## Exercise requirements
Return every line of the items below without any change.

----- Material supplied -----

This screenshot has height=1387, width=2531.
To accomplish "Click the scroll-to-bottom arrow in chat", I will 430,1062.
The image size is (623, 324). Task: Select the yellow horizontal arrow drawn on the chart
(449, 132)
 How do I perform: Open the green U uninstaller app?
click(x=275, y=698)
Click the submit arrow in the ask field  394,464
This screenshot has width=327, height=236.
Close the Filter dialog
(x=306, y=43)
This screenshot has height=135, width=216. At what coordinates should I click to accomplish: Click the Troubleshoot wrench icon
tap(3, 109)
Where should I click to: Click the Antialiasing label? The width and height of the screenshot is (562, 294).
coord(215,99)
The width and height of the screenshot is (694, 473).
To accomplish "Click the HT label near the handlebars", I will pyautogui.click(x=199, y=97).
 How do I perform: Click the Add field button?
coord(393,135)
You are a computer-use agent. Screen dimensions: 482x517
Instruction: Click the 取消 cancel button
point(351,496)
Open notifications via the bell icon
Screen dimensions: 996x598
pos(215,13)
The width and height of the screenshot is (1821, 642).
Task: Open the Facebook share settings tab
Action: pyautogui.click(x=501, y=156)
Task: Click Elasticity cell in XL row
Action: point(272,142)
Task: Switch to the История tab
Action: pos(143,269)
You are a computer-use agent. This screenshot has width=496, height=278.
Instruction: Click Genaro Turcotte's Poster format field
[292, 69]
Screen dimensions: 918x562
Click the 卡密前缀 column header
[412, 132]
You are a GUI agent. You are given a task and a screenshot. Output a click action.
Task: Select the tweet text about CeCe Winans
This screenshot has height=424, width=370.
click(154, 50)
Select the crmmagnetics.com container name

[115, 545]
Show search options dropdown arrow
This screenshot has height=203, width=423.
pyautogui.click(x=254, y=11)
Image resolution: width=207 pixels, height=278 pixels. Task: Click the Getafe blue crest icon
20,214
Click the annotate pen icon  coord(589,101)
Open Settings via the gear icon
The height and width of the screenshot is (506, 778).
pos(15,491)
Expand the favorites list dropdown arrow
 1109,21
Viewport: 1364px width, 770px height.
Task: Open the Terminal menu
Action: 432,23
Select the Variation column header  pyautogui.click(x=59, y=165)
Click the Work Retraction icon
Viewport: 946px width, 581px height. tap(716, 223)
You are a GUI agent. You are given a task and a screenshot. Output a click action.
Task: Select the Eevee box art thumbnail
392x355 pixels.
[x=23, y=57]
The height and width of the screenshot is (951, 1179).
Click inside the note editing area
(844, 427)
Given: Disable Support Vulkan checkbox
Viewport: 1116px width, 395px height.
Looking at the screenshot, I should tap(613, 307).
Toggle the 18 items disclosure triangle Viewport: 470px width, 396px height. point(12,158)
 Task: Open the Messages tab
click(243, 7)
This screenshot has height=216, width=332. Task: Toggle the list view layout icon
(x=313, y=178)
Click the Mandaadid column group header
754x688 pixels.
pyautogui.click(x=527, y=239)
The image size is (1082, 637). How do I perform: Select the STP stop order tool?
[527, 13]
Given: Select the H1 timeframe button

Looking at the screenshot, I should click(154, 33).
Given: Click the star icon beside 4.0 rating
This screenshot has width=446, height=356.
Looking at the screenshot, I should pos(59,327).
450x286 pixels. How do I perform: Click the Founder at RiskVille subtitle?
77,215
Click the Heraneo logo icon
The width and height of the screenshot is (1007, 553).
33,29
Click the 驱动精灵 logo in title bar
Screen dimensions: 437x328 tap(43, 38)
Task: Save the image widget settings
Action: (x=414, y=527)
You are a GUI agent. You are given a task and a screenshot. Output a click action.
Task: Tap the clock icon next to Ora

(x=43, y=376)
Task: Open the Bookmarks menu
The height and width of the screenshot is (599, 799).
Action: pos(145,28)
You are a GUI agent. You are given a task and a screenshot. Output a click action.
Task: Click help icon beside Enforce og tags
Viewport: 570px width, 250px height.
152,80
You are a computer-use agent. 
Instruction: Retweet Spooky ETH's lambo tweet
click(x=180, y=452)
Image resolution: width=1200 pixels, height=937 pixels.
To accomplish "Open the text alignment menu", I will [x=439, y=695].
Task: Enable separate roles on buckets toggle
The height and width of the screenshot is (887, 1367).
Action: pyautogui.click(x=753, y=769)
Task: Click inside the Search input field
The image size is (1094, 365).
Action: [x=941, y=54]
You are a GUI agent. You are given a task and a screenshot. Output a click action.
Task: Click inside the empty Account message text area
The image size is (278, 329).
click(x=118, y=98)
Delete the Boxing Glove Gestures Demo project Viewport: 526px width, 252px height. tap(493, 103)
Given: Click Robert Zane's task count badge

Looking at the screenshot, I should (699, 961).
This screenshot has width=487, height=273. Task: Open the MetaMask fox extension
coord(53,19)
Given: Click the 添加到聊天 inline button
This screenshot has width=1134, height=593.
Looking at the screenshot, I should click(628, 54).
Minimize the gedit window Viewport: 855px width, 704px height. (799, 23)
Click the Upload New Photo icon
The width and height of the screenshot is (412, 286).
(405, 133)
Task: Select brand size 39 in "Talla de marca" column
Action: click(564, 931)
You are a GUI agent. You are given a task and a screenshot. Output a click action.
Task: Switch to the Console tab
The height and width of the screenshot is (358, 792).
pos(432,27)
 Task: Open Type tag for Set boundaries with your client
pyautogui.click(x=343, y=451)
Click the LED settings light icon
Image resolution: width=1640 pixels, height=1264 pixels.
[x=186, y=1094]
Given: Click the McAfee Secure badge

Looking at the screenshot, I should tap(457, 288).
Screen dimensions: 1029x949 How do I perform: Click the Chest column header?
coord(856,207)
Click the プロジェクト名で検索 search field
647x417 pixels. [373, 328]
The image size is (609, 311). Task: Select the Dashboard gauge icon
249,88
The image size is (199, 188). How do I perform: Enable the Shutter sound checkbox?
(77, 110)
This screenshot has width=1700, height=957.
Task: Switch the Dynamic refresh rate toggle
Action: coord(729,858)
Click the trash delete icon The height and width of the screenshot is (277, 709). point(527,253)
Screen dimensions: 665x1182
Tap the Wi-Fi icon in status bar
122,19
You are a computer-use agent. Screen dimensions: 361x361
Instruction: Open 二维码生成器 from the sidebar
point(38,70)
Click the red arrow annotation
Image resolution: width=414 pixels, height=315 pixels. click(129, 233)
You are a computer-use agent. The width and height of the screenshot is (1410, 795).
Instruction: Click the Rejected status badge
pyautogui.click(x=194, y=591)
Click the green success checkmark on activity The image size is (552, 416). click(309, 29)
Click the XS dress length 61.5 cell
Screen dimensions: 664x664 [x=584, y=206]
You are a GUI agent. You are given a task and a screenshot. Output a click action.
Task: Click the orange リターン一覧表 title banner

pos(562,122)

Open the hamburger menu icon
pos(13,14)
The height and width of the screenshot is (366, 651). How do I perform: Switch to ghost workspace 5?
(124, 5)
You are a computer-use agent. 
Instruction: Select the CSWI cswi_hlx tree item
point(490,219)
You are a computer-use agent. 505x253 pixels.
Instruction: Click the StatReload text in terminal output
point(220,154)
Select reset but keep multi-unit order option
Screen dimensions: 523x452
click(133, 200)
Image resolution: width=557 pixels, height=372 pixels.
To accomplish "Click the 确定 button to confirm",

-----

## Reply
This screenshot has height=1387, width=2531.
To accomplish "Click the scroll-to-bottom arrow in chat", I will 430,1062.
The image size is (623, 324). Task: Select the yellow horizontal arrow drawn on the chart
(449, 132)
 How do I perform: Open the green U uninstaller app?
click(x=275, y=698)
Click the submit arrow in the ask field  394,464
This screenshot has width=327, height=236.
Close the Filter dialog
(x=306, y=43)
This screenshot has height=135, width=216. At what coordinates should I click to accomplish: Click the Troubleshoot wrench icon
tap(3, 109)
Where should I click to: Click the Antialiasing label? The width and height of the screenshot is (562, 294).
coord(215,99)
The width and height of the screenshot is (694, 473).
To accomplish "Click the HT label near the handlebars", I will pyautogui.click(x=199, y=97).
 How do I perform: Click the Add field button?
coord(393,135)
You are a computer-use agent. Screen dimensions: 482x517
Instruction: Click the 取消 cancel button
point(351,496)
Open notifications via the bell icon
Screen dimensions: 996x598
pos(215,13)
The width and height of the screenshot is (1821, 642).
Task: Open the Facebook share settings tab
Action: pyautogui.click(x=501, y=156)
Task: Click Elasticity cell in XL row
Action: point(272,142)
Task: Switch to the История tab
Action: pos(143,269)
You are a computer-use agent. This screenshot has width=496, height=278.
Instruction: Click Genaro Turcotte's Poster format field
[292, 69]
Screen dimensions: 918x562
Click the 卡密前缀 column header
[412, 132]
You are a GUI agent. You are given a task and a screenshot. Output a click action.
Task: Select the tweet text about CeCe Winans
This screenshot has height=424, width=370.
click(154, 50)
Select the crmmagnetics.com container name

[115, 545]
Show search options dropdown arrow
This screenshot has height=203, width=423.
pyautogui.click(x=254, y=11)
Image resolution: width=207 pixels, height=278 pixels. Task: Click the Getafe blue crest icon
20,214
Click the annotate pen icon  coord(589,101)
Open Settings via the gear icon
The height and width of the screenshot is (506, 778).
pos(15,491)
Expand the favorites list dropdown arrow
 1109,21
Viewport: 1364px width, 770px height.
Task: Open the Terminal menu
Action: 432,23
Select the Variation column header  pyautogui.click(x=59, y=165)
Click the Work Retraction icon
Viewport: 946px width, 581px height. tap(716, 223)
You are a GUI agent. You are given a task and a screenshot. Output a click action.
Task: Select the Eevee box art thumbnail
392x355 pixels.
[x=23, y=57]
The height and width of the screenshot is (951, 1179).
Click inside the note editing area
(844, 427)
Given: Disable Support Vulkan checkbox
Viewport: 1116px width, 395px height.
Looking at the screenshot, I should tap(613, 307).
Toggle the 18 items disclosure triangle Viewport: 470px width, 396px height. point(12,158)
 Task: Open the Messages tab
click(243, 7)
This screenshot has height=216, width=332. Task: Toggle the list view layout icon
(x=313, y=178)
Click the Mandaadid column group header
754x688 pixels.
pyautogui.click(x=527, y=239)
The image size is (1082, 637). How do I perform: Select the STP stop order tool?
[527, 13]
Given: Select the H1 timeframe button

Looking at the screenshot, I should click(154, 33).
Given: Click the star icon beside 4.0 rating
This screenshot has width=446, height=356.
Looking at the screenshot, I should pos(59,327).
450x286 pixels. How do I perform: Click the Founder at RiskVille subtitle?
77,215
Click the Heraneo logo icon
The width and height of the screenshot is (1007, 553).
33,29
Click the 驱动精灵 logo in title bar
Screen dimensions: 437x328 tap(43, 38)
Task: Save the image widget settings
Action: (x=414, y=527)
You are a GUI agent. You are given a task and a screenshot. Output a click action.
Task: Tap the clock icon next to Ora

(x=43, y=376)
Task: Open the Bookmarks menu
The height and width of the screenshot is (599, 799).
Action: pos(145,28)
You are a GUI agent. You are given a task and a screenshot. Output a click action.
Task: Click help icon beside Enforce og tags
Viewport: 570px width, 250px height.
152,80
You are a computer-use agent. 
Instruction: Retweet Spooky ETH's lambo tweet
click(x=180, y=452)
Image resolution: width=1200 pixels, height=937 pixels.
To accomplish "Open the text alignment menu", I will [x=439, y=695].
Task: Enable separate roles on buckets toggle
The height and width of the screenshot is (887, 1367).
Action: pyautogui.click(x=753, y=769)
Task: Click inside the Search input field
The image size is (1094, 365).
Action: [x=941, y=54]
You are a GUI agent. You are given a task and a screenshot. Output a click action.
Task: Click inside the empty Account message text area
The image size is (278, 329).
click(x=118, y=98)
Delete the Boxing Glove Gestures Demo project Viewport: 526px width, 252px height. tap(493, 103)
Given: Click Robert Zane's task count badge

Looking at the screenshot, I should (699, 961).
This screenshot has width=487, height=273. Task: Open the MetaMask fox extension
coord(53,19)
Given: Click the 添加到聊天 inline button
This screenshot has width=1134, height=593.
Looking at the screenshot, I should click(628, 54).
Minimize the gedit window Viewport: 855px width, 704px height. (799, 23)
Click the Upload New Photo icon
The width and height of the screenshot is (412, 286).
(405, 133)
Task: Select brand size 39 in "Talla de marca" column
Action: click(564, 931)
You are a GUI agent. You are given a task and a screenshot. Output a click action.
Task: Switch to the Console tab
The height and width of the screenshot is (358, 792).
pos(432,27)
 Task: Open Type tag for Set boundaries with your client
pyautogui.click(x=343, y=451)
Click the LED settings light icon
Image resolution: width=1640 pixels, height=1264 pixels.
[x=186, y=1094]
Given: Click the McAfee Secure badge

Looking at the screenshot, I should tap(457, 288).
Screen dimensions: 1029x949 How do I perform: Click the Chest column header?
coord(856,207)
Click the プロジェクト名で検索 search field
647x417 pixels. [373, 328]
The image size is (609, 311). Task: Select the Dashboard gauge icon
249,88
The image size is (199, 188). How do I perform: Enable the Shutter sound checkbox?
(77, 110)
This screenshot has width=1700, height=957.
Task: Switch the Dynamic refresh rate toggle
Action: coord(729,858)
Click the trash delete icon The height and width of the screenshot is (277, 709). point(527,253)
Screen dimensions: 665x1182
Tap the Wi-Fi icon in status bar
122,19
You are a computer-use agent. Screen dimensions: 361x361
Instruction: Open 二维码生成器 from the sidebar
point(38,70)
Click the red arrow annotation
Image resolution: width=414 pixels, height=315 pixels. click(129, 233)
You are a computer-use agent. The width and height of the screenshot is (1410, 795).
Instruction: Click the Rejected status badge
pyautogui.click(x=194, y=591)
Click the green success checkmark on activity The image size is (552, 416). click(309, 29)
Click the XS dress length 61.5 cell
Screen dimensions: 664x664 [x=584, y=206]
You are a GUI agent. You are given a task and a screenshot. Output a click action.
Task: Click the orange リターン一覧表 title banner

pos(562,122)

Open the hamburger menu icon
pos(13,14)
The height and width of the screenshot is (366, 651). How do I perform: Switch to ghost workspace 5?
(124, 5)
You are a computer-use agent. 
Instruction: Select the CSWI cswi_hlx tree item
point(490,219)
You are a computer-use agent. 505x253 pixels.
Instruction: Click the StatReload text in terminal output
point(220,154)
Select reset but keep multi-unit order option
Screen dimensions: 523x452
click(133, 200)
Image resolution: width=557 pixels, height=372 pixels.
To accomplish "Click the 确定 button to confirm",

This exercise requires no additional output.